Watch: ITV News Meridian's Fred Dinenage talks to Kate McCaffrey about the study
The mystery of what happened to the prayer book of Anne Boleyn, one of Henry VIII's wives, after her death has been revealed in a new study.
The book, on display at her childhood home of Hever Castle in Kent, is believed to have survived after being passed down through a network of family and friends.
Using ultraviolet light and photo editing software, a study of two prayerbooks had discovered wording in the printed Book of Hours which had been undiscovered for hundreds of years.
Following the death of Anne Boleyn, despite pressure to remove all items belonging to the former Queen, the Book of Hours prayerbook is thought to be the one she took to her execution.

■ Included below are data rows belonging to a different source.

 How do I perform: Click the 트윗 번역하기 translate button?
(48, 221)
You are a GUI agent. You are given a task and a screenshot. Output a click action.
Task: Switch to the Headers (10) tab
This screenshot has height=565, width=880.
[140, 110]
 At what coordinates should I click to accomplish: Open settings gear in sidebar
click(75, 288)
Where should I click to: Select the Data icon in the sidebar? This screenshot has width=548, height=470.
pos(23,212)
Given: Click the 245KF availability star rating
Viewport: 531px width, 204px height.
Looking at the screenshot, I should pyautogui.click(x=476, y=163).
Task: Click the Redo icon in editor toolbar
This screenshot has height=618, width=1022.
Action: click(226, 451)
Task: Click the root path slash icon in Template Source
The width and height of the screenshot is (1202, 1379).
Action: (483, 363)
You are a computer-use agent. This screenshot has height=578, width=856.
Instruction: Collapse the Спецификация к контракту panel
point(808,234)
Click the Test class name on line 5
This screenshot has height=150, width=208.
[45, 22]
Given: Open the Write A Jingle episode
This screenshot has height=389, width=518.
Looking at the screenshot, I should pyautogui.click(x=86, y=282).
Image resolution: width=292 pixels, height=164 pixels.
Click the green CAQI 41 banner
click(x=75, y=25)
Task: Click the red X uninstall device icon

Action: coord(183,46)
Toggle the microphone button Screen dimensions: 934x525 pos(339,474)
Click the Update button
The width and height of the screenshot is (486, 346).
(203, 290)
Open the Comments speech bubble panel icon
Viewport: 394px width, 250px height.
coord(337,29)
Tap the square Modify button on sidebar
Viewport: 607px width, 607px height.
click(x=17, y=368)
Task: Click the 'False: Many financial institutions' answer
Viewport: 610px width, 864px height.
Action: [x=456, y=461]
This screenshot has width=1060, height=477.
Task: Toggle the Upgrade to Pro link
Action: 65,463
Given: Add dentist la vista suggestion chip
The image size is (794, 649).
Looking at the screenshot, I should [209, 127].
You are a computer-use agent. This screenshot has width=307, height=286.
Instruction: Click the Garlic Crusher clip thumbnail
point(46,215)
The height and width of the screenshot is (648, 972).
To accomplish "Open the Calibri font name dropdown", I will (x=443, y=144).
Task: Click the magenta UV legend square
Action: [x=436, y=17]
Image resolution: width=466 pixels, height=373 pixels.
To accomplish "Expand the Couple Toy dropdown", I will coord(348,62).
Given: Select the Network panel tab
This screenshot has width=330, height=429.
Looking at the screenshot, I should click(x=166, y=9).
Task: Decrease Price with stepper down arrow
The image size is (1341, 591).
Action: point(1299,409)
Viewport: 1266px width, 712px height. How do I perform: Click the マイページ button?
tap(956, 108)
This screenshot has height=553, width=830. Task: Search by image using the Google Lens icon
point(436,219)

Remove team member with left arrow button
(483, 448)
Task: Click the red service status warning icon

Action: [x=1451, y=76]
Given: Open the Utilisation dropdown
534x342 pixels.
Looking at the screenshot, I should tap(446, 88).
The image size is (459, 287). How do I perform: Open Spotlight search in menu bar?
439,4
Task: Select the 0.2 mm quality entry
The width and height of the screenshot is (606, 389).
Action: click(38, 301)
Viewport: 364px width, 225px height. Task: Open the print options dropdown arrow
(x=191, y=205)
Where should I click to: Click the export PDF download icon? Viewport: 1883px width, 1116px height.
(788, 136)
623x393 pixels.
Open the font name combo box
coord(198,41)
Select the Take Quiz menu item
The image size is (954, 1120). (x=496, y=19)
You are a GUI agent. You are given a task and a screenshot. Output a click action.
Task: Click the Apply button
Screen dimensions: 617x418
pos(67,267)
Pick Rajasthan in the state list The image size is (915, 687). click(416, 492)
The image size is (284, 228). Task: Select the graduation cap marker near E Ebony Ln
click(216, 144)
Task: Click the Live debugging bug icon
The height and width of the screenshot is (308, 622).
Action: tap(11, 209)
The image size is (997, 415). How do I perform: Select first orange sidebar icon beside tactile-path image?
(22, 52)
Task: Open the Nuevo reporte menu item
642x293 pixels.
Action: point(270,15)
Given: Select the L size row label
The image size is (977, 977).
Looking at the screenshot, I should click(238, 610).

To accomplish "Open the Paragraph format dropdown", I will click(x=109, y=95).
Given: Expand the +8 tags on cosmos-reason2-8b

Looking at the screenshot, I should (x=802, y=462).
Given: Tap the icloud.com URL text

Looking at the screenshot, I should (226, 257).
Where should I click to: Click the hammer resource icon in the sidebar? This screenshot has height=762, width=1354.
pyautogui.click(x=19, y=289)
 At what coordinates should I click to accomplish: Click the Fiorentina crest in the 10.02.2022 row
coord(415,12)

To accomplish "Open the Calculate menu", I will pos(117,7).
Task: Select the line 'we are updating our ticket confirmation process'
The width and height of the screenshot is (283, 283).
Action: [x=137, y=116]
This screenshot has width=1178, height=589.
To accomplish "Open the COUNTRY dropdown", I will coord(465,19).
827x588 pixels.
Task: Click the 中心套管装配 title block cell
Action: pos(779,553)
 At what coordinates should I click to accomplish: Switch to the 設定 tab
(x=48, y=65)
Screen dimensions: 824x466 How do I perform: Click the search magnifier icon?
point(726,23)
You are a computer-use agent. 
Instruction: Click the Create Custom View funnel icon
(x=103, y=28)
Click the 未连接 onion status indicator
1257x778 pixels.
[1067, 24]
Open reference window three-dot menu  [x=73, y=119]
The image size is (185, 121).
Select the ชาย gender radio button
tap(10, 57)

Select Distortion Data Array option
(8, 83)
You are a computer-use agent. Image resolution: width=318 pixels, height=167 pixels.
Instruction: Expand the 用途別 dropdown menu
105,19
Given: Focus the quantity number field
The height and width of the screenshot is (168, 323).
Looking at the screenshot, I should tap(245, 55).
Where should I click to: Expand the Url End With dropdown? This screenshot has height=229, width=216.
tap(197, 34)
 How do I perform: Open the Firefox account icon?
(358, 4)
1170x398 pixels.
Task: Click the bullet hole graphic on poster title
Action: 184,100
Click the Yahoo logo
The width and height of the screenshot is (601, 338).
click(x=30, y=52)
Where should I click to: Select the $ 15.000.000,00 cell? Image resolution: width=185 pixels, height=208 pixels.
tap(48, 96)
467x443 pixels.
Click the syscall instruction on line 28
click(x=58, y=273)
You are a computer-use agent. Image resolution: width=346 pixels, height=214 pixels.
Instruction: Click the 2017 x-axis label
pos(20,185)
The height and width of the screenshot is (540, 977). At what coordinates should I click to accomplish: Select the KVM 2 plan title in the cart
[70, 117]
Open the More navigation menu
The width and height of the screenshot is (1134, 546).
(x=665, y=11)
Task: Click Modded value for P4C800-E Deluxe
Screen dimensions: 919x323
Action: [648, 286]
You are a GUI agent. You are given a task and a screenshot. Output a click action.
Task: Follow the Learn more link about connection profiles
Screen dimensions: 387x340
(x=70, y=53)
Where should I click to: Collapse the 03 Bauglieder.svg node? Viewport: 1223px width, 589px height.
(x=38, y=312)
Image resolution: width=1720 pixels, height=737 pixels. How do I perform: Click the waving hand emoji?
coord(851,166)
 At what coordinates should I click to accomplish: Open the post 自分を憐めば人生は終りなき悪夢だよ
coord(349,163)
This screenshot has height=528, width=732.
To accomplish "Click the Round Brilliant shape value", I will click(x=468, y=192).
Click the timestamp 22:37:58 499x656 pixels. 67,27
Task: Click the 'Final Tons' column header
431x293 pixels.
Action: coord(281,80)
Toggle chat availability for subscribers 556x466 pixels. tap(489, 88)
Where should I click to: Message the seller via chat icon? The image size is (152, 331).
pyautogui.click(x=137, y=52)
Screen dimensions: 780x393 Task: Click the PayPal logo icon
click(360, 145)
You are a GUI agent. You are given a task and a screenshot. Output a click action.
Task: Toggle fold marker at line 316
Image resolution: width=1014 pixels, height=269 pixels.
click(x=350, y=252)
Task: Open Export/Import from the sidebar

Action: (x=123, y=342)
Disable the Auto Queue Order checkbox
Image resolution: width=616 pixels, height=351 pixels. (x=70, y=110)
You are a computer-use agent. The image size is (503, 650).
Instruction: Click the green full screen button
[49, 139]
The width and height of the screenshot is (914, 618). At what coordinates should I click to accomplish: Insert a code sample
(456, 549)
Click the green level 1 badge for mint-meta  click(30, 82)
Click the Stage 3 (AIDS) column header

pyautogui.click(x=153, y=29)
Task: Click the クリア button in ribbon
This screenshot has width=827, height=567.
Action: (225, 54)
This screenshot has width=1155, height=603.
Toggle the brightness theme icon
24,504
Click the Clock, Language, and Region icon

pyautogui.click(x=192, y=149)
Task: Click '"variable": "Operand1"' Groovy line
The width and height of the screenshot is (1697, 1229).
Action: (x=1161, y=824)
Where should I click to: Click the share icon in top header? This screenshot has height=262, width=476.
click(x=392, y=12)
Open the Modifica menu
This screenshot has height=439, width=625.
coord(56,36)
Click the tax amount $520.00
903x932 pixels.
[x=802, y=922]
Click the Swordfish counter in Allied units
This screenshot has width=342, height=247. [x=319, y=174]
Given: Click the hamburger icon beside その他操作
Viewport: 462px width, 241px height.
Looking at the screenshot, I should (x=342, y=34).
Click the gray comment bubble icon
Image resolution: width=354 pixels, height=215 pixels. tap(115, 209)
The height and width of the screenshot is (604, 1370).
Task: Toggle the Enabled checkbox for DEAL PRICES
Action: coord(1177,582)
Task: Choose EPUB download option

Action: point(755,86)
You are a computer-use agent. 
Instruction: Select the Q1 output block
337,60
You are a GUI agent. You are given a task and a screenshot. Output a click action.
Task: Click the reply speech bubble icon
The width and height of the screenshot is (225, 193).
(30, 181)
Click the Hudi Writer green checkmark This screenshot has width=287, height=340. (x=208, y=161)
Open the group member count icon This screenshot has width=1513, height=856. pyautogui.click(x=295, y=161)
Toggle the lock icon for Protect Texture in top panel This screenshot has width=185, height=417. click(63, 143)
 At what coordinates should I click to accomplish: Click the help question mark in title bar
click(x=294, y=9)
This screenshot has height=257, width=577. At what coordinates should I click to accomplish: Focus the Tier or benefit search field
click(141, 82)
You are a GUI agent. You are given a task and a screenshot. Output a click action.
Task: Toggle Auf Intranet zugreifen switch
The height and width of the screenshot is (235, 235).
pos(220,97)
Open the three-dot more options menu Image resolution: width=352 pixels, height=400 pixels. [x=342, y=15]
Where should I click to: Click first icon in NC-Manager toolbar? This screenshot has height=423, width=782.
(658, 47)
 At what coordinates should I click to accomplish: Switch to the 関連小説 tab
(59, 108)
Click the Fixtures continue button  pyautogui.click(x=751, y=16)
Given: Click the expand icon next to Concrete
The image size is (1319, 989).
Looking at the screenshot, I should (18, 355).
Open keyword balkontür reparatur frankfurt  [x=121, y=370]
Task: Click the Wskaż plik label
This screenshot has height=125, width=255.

Former Hever Castle steward Kate McCaffrey was given special permission to look into the prayerbooks which previously was thought to contain only one inscription.
However Kate discovered three family names written in one book; Gage, West, and Shirley (from Sundridge, near Sevenoaks).
These three names centre around a fourth, the Guildford family of Cranbrook in Kent.
Kate’s research uncovered that the book was passed from female to female, of families not only local to the Boleyn family at Hever but also connected by kin.
She said: “It is clear that this book was passed between a network of trusted connections, from daughter to mother, from sister to niece.
"If the book had fallen into other hands, questions almost certainly would have been raised over the remaining presence of Anne’s signature."
"Instead, the book was passed carefully between a group of primarily women who were both entrusted to guard Anne’s note and encouraged to add their own.
“In a world with very limited opportunities for women to engage with religion and literature, the simple act of marking this Hours and keeping the secret of its most famous user, was one small way to generate a sense of community and expression.”
The book bears the inscription, ‘remember me when you do pray, that hope dothe led from day to day’.
Only a handful of Anne’s books survive today and only three contain her signed inscriptions. One is held at the British Library, the other two at Hever.